The poet’s argument now foresees a time when the youth will grow to time (“ when . . to time thou grow’st”). ‘To grow to’ was a legal term occuring in the law of leases which recalls Sonnet 13’s “beauty which you hold in lease,” and which should “Find no determination,” a ‘determination’ being where the lessee dies without heirs and possession of the estate reverts to the lessor. The reverting or forfeiting technically occurred under “the law of growing-to” and the estate was said to ‘grow to,’ to revert or escheat to the lessor. The “immortall lines” are either those of the poet in which the youth is engraved or engrafted (see Sonnet 15.14, “I ingraft you new”), which because immortal will forestall any ‘growing-to’ time. Or, as in Sonnet 16.9, they are the “lines of life,” the immortal lines that are the length of the “faire inheritance” or lineage that the youth will bequeath through his ever-continuing line, which will prevent any ‘growing-to’ or being ceded to time. (Compare Sidney, Ps. 39.15, “Lo, thou a spanns length mad’st my living line.”) Such poetic or generational immortality means that the youth’s non-seasonal (“eternall”) summer will not fade away. Nor will it be dispossessed (“loose possession”) of the beauty the youth owns (“ow’st”) in contrast to the lease on time which temporal summer has. Nor will death boast of or lay claim to the youth (“brag thou wandr’st in his shade,” with its echo of Ps. 23.4 “though I walke through the valley of the shadowe of death” (BB)); “shade” also evokes the shades or ghosts who wander the underworld, as well as hades or the abode of the dead. 4 Until the end of time (“So long as men can breath or eyes can see”), the poet claims, his off-spring (“this”) will prevail and will afford immortality to the young man (“this giues life to thee”).
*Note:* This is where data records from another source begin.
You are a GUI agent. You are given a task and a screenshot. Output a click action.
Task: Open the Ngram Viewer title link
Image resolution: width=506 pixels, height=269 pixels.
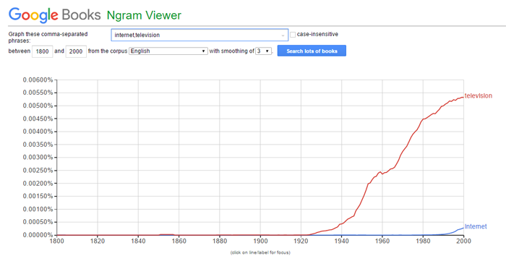coord(144,15)
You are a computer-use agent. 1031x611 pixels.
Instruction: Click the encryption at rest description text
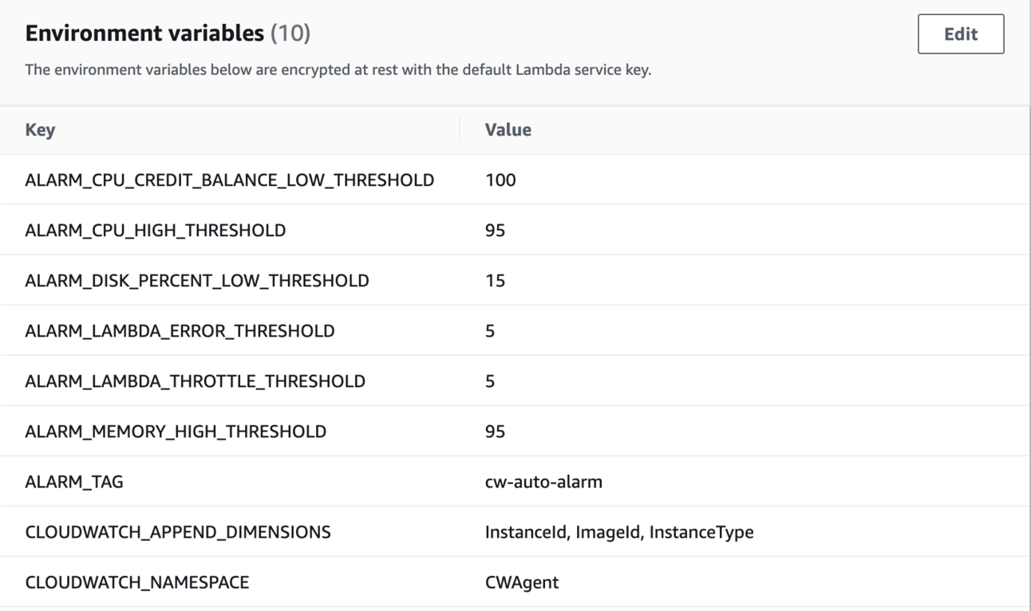[338, 70]
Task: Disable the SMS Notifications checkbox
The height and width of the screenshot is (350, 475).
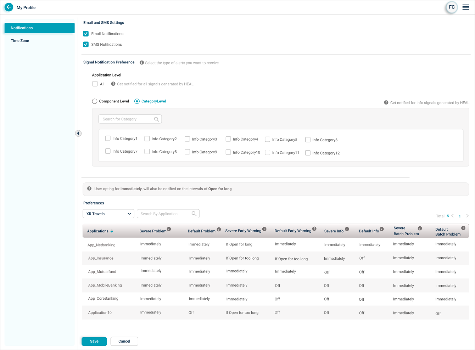Action: point(86,44)

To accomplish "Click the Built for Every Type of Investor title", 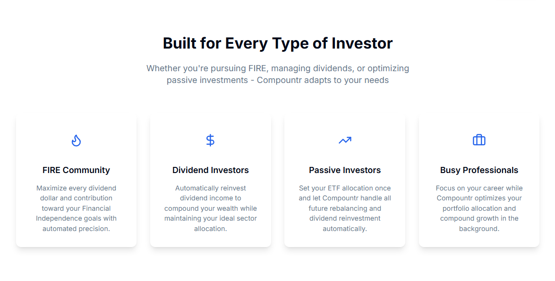I will (278, 43).
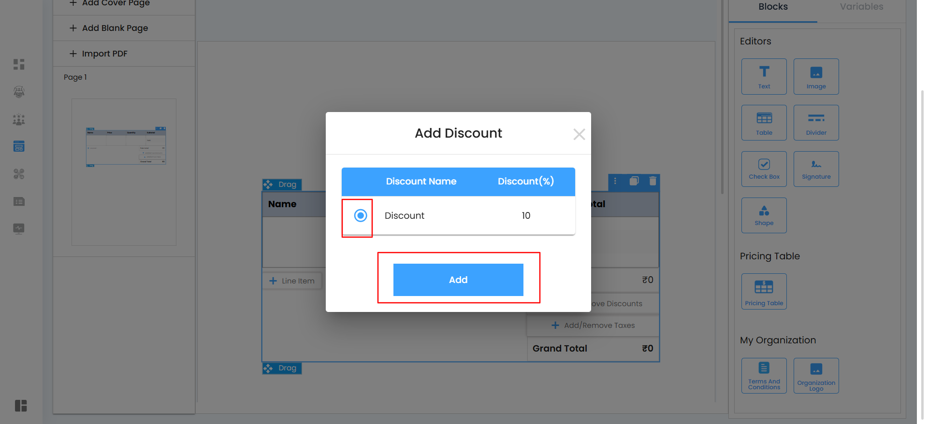The height and width of the screenshot is (424, 928).
Task: Open the Blocks tab
Action: 773,7
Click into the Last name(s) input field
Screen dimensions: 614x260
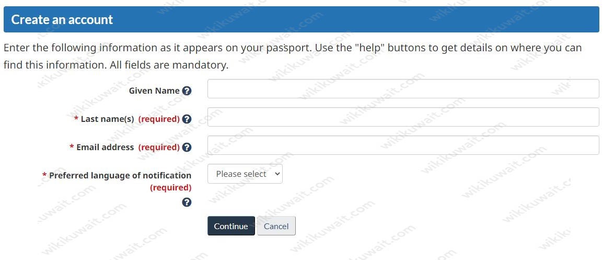point(403,117)
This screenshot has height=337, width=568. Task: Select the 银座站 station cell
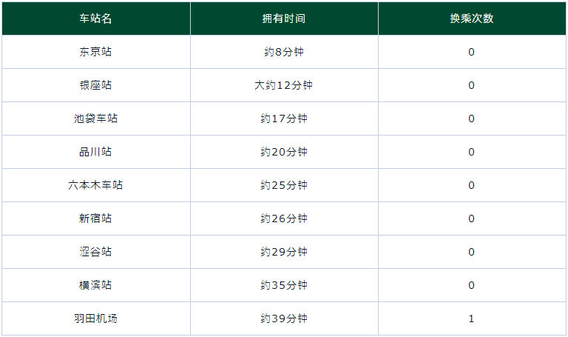[x=95, y=85]
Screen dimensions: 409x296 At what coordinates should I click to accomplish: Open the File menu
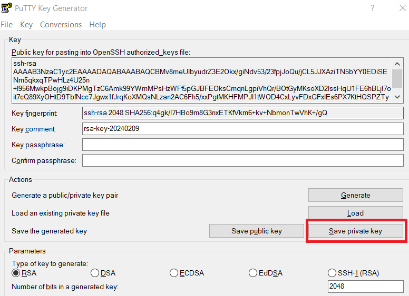[7, 25]
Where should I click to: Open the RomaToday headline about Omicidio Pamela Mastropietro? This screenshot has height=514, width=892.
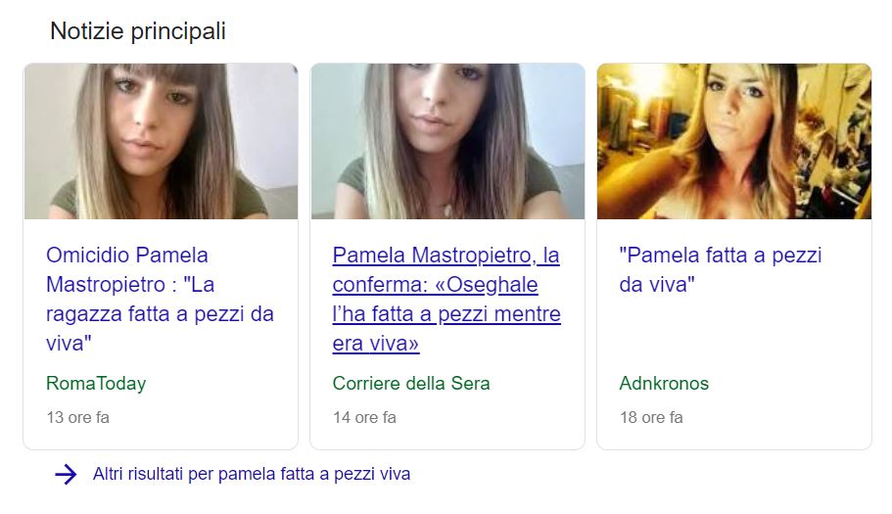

18.1. Edmund Spenser, Amoretti and Epithalamion (London: William Ponsonby, 1595) 271-72; compare 265-66, “This day the sunne is in his chiefest hight, / With Barnaby the bright,” or Donne, LXXX Sermons 70, Sermon VII, “That man that is blinde, or that will winke, shall see no more sunne upon S. Barnabies day, then upon S. Lucies; nor more in the summer, then in the winter solstice.” Daniel also has May as a summer month in Delia (1592) 35.1-6.
18.2. Compare R2 3.2.190-91, “Men iudge by the complexion of the Skie / The state and inclination of the day.”
18.3. See also Cooper, Thesaurus “Acosmia . . A disordered heape of thinges.”
18.4. Shakespeare elsewhere uses “shade of death” for ‘shadow of death’ see 1H6 5.4.89 & 2H6 3.2.54.